20 In our view, the primary judge was correct in holding that the information fell within the exception contained in s 424A(3)(a). The information was just about a class of persons, namely, Afghan nationals who seek the issue of a passport. In relation to that class, the information was that there was a consulate in existence in Canberra which could issue such passports. There is nothing in the exchange of letters that provides a linkage to the individual case that would remove the information from the category of information about a class of persons. The reference to the individual circumstances of a particular applicant in the Tribunal's letter is merely background to the making of an enquiry in general terms. Further, the Consulate's response is couched in similarly general terms. The authorities which bear upon the construction of s 424A(3)(a) are set out in his Honour's reasons for judgment at pars 15 -23. We can discern no error in his discussion of those authorities, or in his analysis of the relevant principles. We would dismiss this challenge to his Honour's decision.

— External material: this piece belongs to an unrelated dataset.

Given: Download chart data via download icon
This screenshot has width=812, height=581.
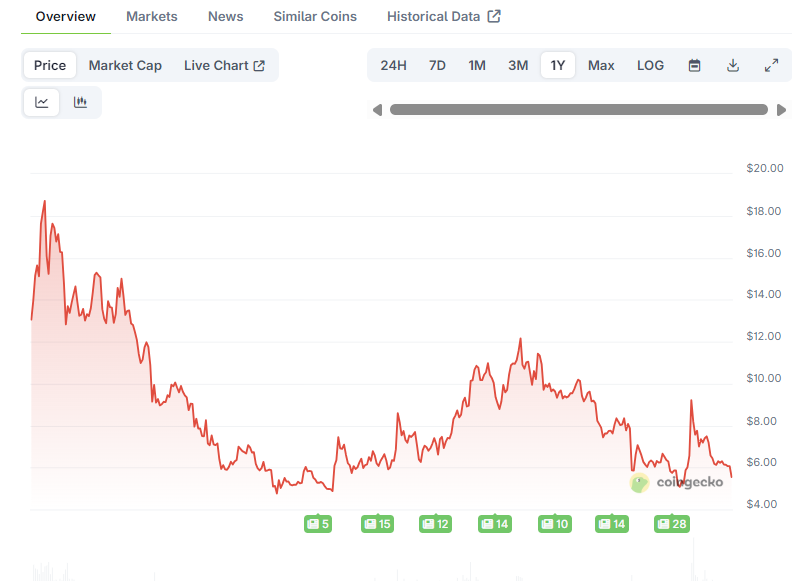Looking at the screenshot, I should [733, 65].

THE PROPOSED NEW GROUND OF APPEAL

21 In the course of the hearing of the appeal, the appellant sought to add a further ground of appeal as follows:

"5. The decision of the Tribunal was made in breach of the rules of natural justice and/or the duty of procedural fairness in that the Tribunal failed to give to the Appellant notice of material or information adverse to his interests which it was proposing to take into account, and did rely upon, in the exercise of its power.

Particulars
The Tribunal failed to supply the letter to the RRT of 6 April 2002 or details of the contents thereof to the Appellant."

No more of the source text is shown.